___ Passage ___

Skip to main content

A configuration-driven management manual generation framework based on Kedro pipelines with Polars and Typst.

Project description

ManualForge

Configuration-driven management manual generation framework. 配置驱动的管理手册生成框架。 Define your data sources, fields, and templates in YAML — get a formatted report. 在 YAML 中定义数据源、字段和模板,即可生成格式化报告。

PyPI version Python

Built on Kedro pipelines with Polars for data processing and Typst for document rendering. 基于 Kedro 流水线 + Polars 数据处理 + Typst 文档渲染。

ManualForge is a reusable Python package (pip install manualforge). For a real-world downstream application, see modelmanual — a Chinese regulatory manual generator that extends ManualForge with rule-code field mapping and reconciliation reporting. ManualForge 是一个可复用的 Python 包pip install manualforge)。实际下游应用示例见 modelmanual —— 一个基于 ManualForge 的中文法规手册生成器,扩展了规则代码字段映射和核对报告功能。

Philosophy / 设计理念

ManualForge separates what you want to produce from how it's produced. ManualForge 将「要生成什么」与「如何生成」解耦。

  • What / 内容: Defined in conf/base/parameters_manualforge.yml — your data sources, expected columns, standardization rules, sort orders, summary dimensions, and report templates. 在配置文件中定义数据源、期望列、标准化规则、排序、汇总维度和报告模板。
  • How / 方法: Implemented by the pipeline nodes — reusable data processing functions that read from your config. 由流水线节点实现——可复用的数据处理函数,读取配置驱动行为。

To create a new manual for a different domain, you only need to edit the config file (and optionally provide new templates). No Python code changes required. 要为新领域创建手册,只需编辑配置文件(可选提供新模板),无需修改 Python 代码。

Features / 功能

Capability / 能力 Description / 说明
Multi-sheet Excel ingestion / 多表 Excel 读取 Auto-detect headers, filter cover sheets, merge into structured DataFrames. 自动检测表头,过滤封面页,合并为结构化 DataFrame。
Field standardization / 字段标准化 Mapping files + exact matching + fuzzy matching (difflib / duckdb). 映射文件 + 精确匹配 + 模糊匹配。

___ Data excerpt ___

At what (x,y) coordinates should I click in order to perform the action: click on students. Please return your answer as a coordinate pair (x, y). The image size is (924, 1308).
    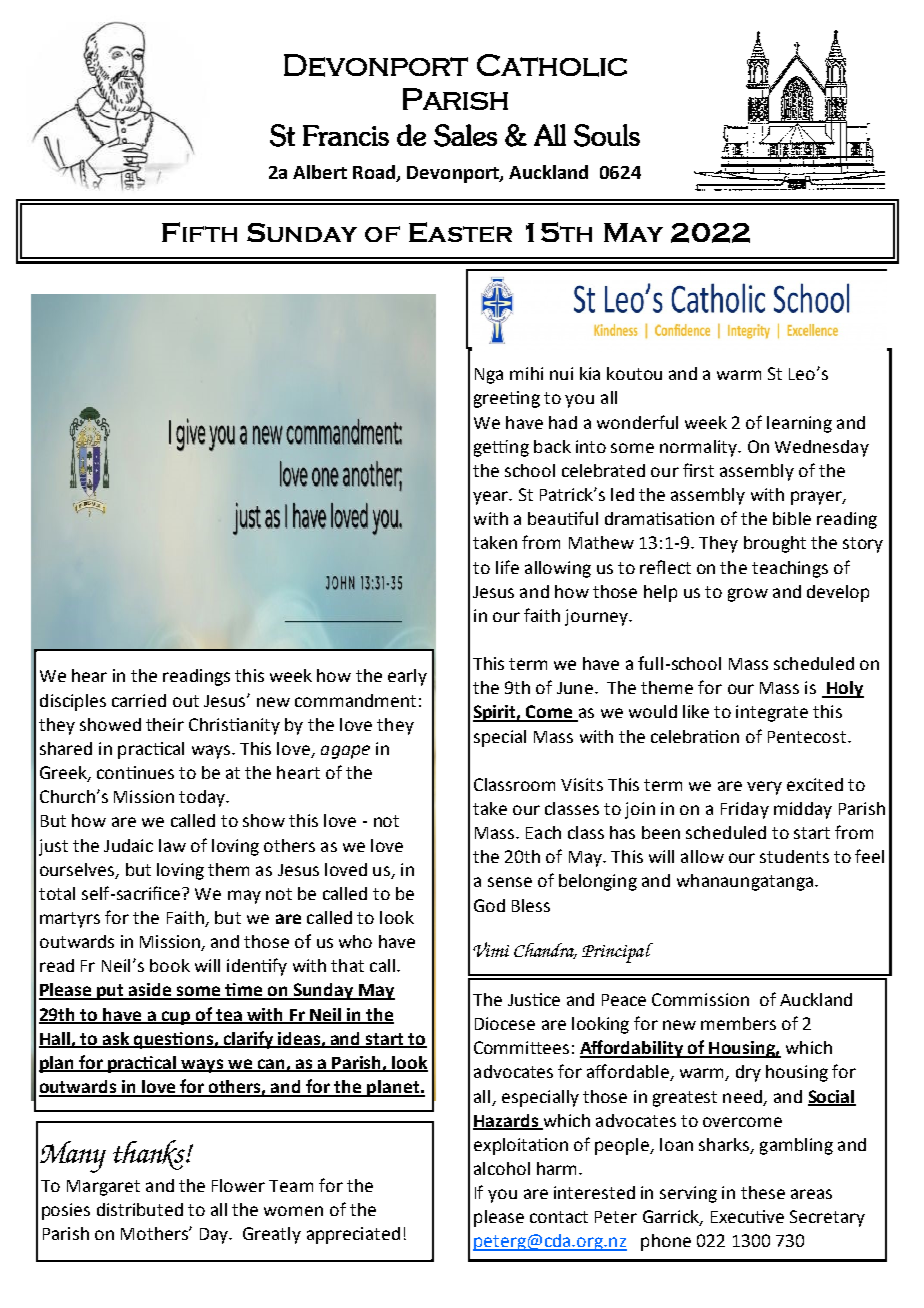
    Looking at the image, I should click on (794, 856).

___

What the task asks: Set down the passage of the ManualForge project description above from "ManualForge is a" to "your config. 由流水线节点实现——可复用的数据处理函数,读取配置驱动行为。", keeping every character unchanged.

Output of the task:
ManualForge is a reusable Python package (pip install manualforge). For a real-world downstream application, see modelmanual — a Chinese regulatory manual generator that extends ManualForge with rule-code field mapping and reconciliation reporting. ManualForge 是一个可复用的 Python 包pip install manualforge)。实际下游应用示例见 modelmanual —— 一个基于 ManualForge 的中文法规手册生成器,扩展了规则代码字段映射和核对报告功能。

Philosophy / 设计理念

ManualForge separates what you want to produce from how it's produced. ManualForge 将「要生成什么」与「如何生成」解耦。

  • What / 内容: Defined in conf/base/parameters_manualforge.yml — your data sources, expected columns, standardization rules, sort orders, summary dimensions, and report templates. 在配置文件中定义数据源、期望列、标准化规则、排序、汇总维度和报告模板。
  • How / 方法: Implemented by the pipeline nodes — reusable data processing functions that read from your config. 由流水线节点实现——可复用的数据处理函数,读取配置驱动行为。